Team president Crane Kenney, sitting in the coveted Green Monster section that rises above Fenway's famous 37-foot high left-field fence, caught a home run hit by Jarrod Saltalamacchia(notes) in the bottom of the fifth inning. The blast ricocheted off an advertisement high above Kenney's seat and pretty much fell right to him. How's that for bemusing happenstance?
To make matters worse, Kenney — in clear violation of widely accepted Cubs fans programming — did not throw the opponent's ball back onto the field. Instead of acting like one of the Bleacher Bums, he sought a young fan and tossed him or her Salty's dinger ball. Well, harumph!
It's one thing for a clever ball hawk perched in the Wrigley Field bleachers to defy protocol and keep the souvenir homer. To deflect the peer pressure, some even treacherously switch out the homer ball for a ringer and throw that one back.
But the team's own president — not quite at the Ricketts ownership level, but close — acting oblivious to bleacher tradition? And in front of Red Sox Nation, the more successful junior franchise? Unacceptable. Scandalous!
Watching him, it's doubtful Kenney thought for even a nanosecond of throwing back the ball. The guy wouldn't last three innings in Chicago's bleachers. He's just so hard to figure.
Hey, it's time for a confession: If I ever catch a home run ball at Wrigley, or any park, I wouldn't be one of the sheep who throw it back.
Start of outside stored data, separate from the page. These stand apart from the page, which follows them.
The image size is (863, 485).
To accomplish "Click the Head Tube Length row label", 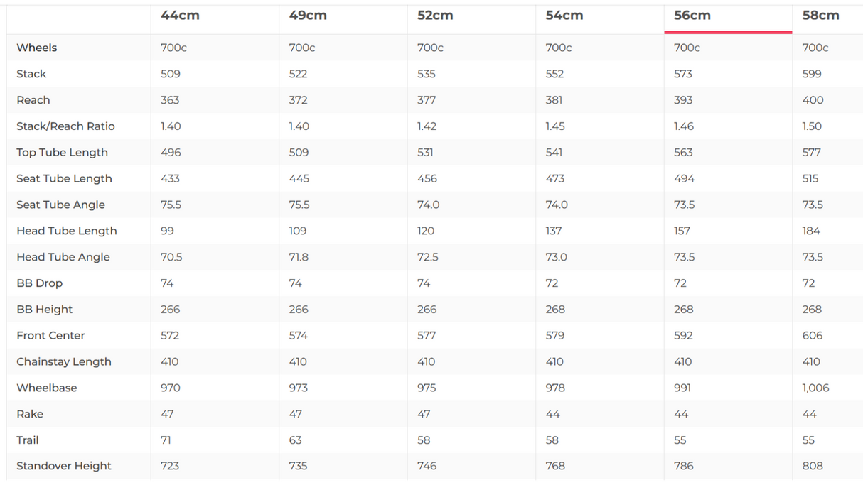I will point(67,231).
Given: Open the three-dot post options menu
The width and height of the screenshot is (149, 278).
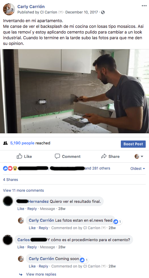Looking at the screenshot, I should coord(144,6).
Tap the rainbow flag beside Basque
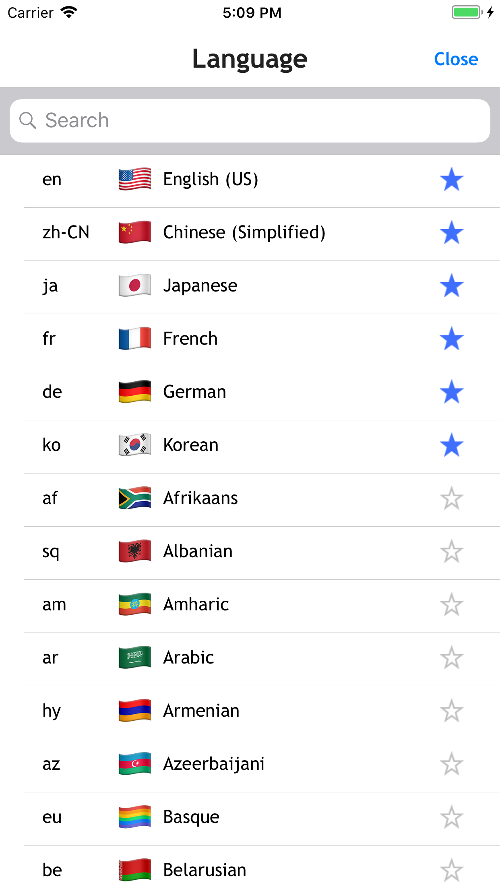 [135, 817]
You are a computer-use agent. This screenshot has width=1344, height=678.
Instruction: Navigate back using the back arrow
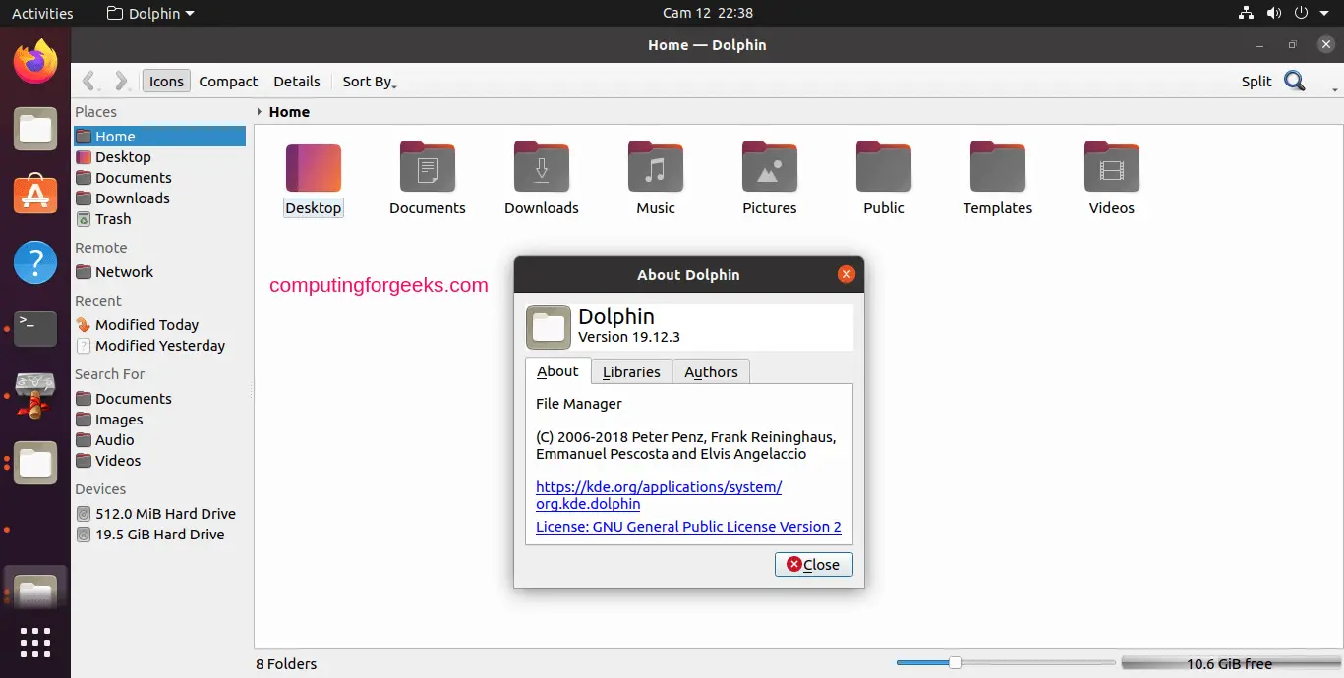(x=88, y=81)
I'm keeping that sucker. Literally rejecting the opponent's home run ball is perhaps the weakest fan tradition in sports. For example, imagine a Cubs fan telling his grandson he once caught a home run by Jason Heyward(notes) who, in 25 years, is about to be inducted to the Hall of Fame.
"What did you do with the ball, grampa?"
"Uh ... I threw it back."
See how silly it is? And it's not like the umpires are going to be fooled by the ball bouncing back on the field and so they wave off the homer. OK, maybe some umpires would get fooled.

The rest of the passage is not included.